TASK BRIEF:
Gather every line in the listing below that contains the word "height", and copy each one.

Rows showing where targets appear
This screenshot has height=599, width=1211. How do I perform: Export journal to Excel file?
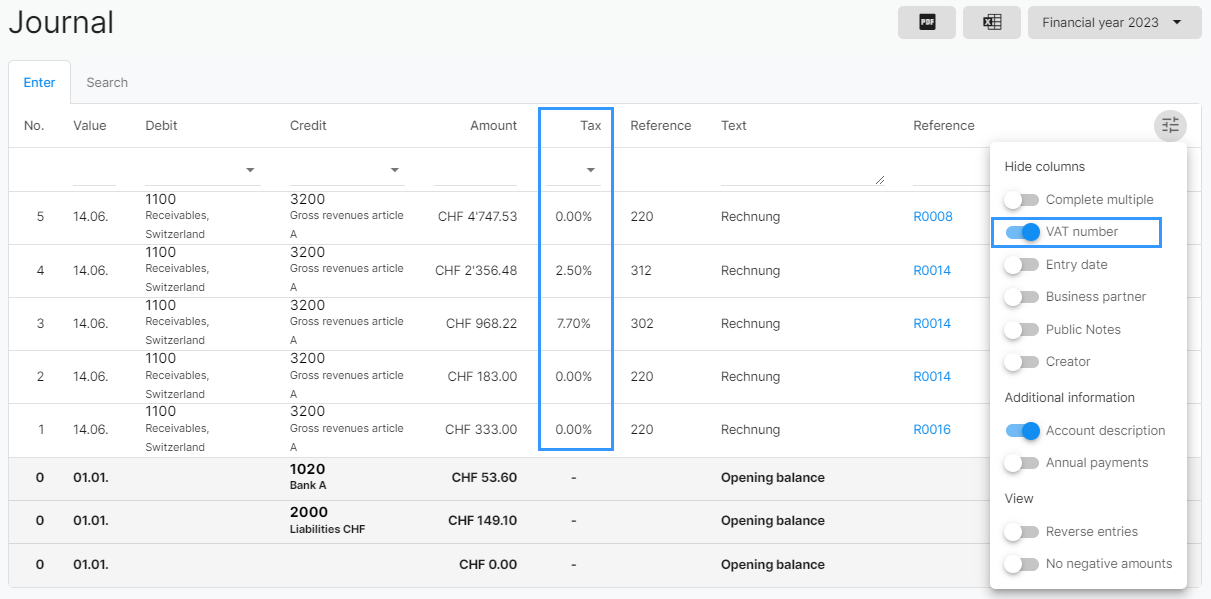[992, 22]

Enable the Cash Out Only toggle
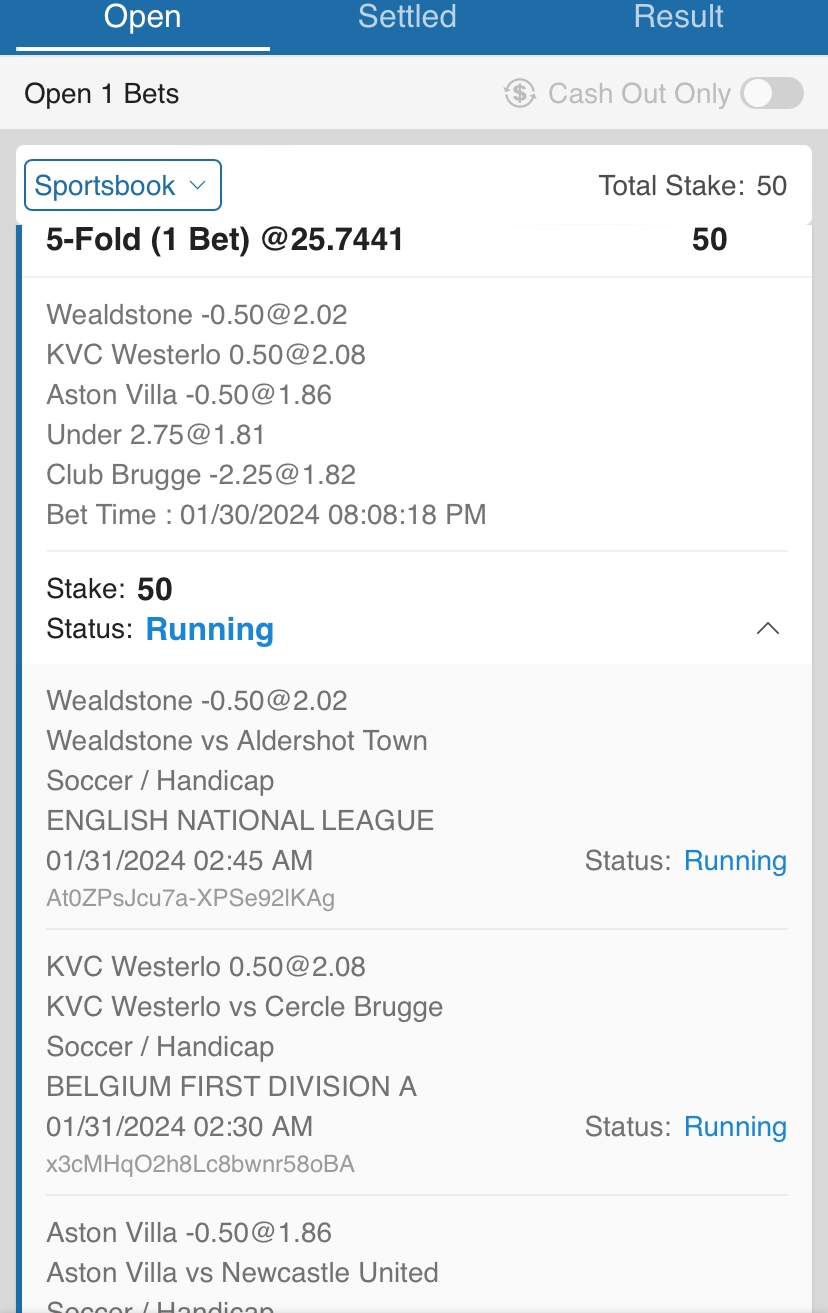(x=772, y=94)
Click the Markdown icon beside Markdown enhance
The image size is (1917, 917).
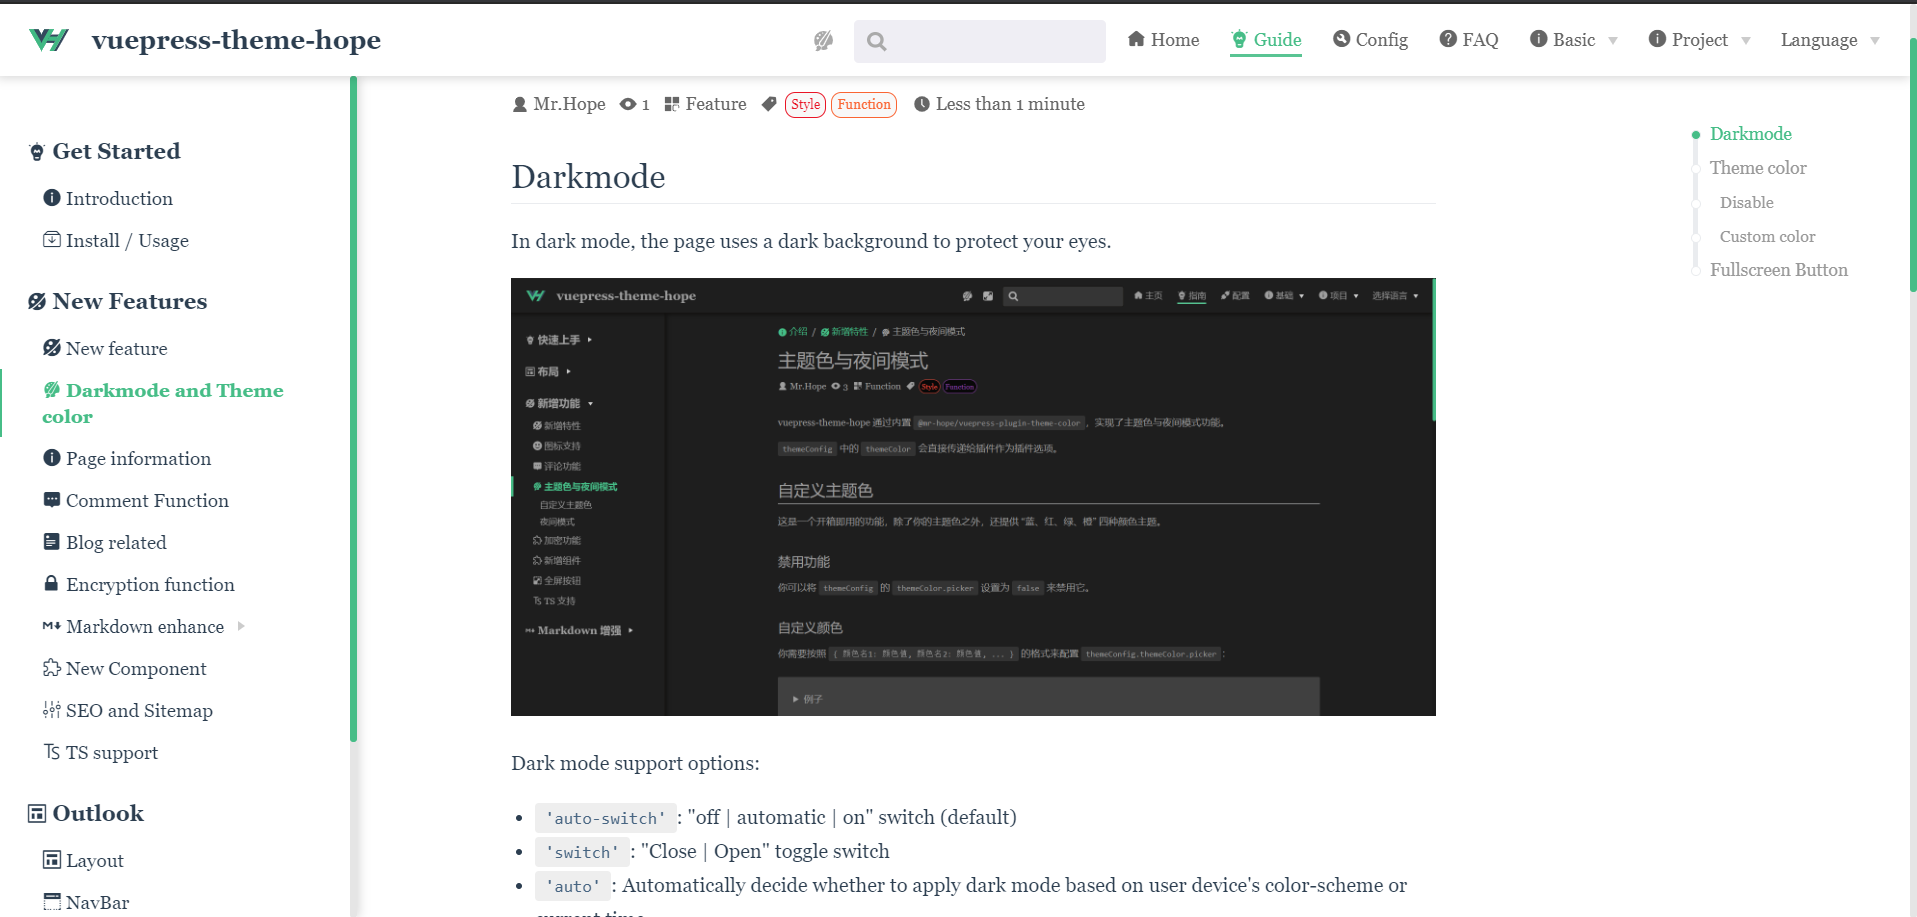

EXERCISE RESULT:
This screenshot has height=599, width=1211. How do I perform: Export journal to Excel file?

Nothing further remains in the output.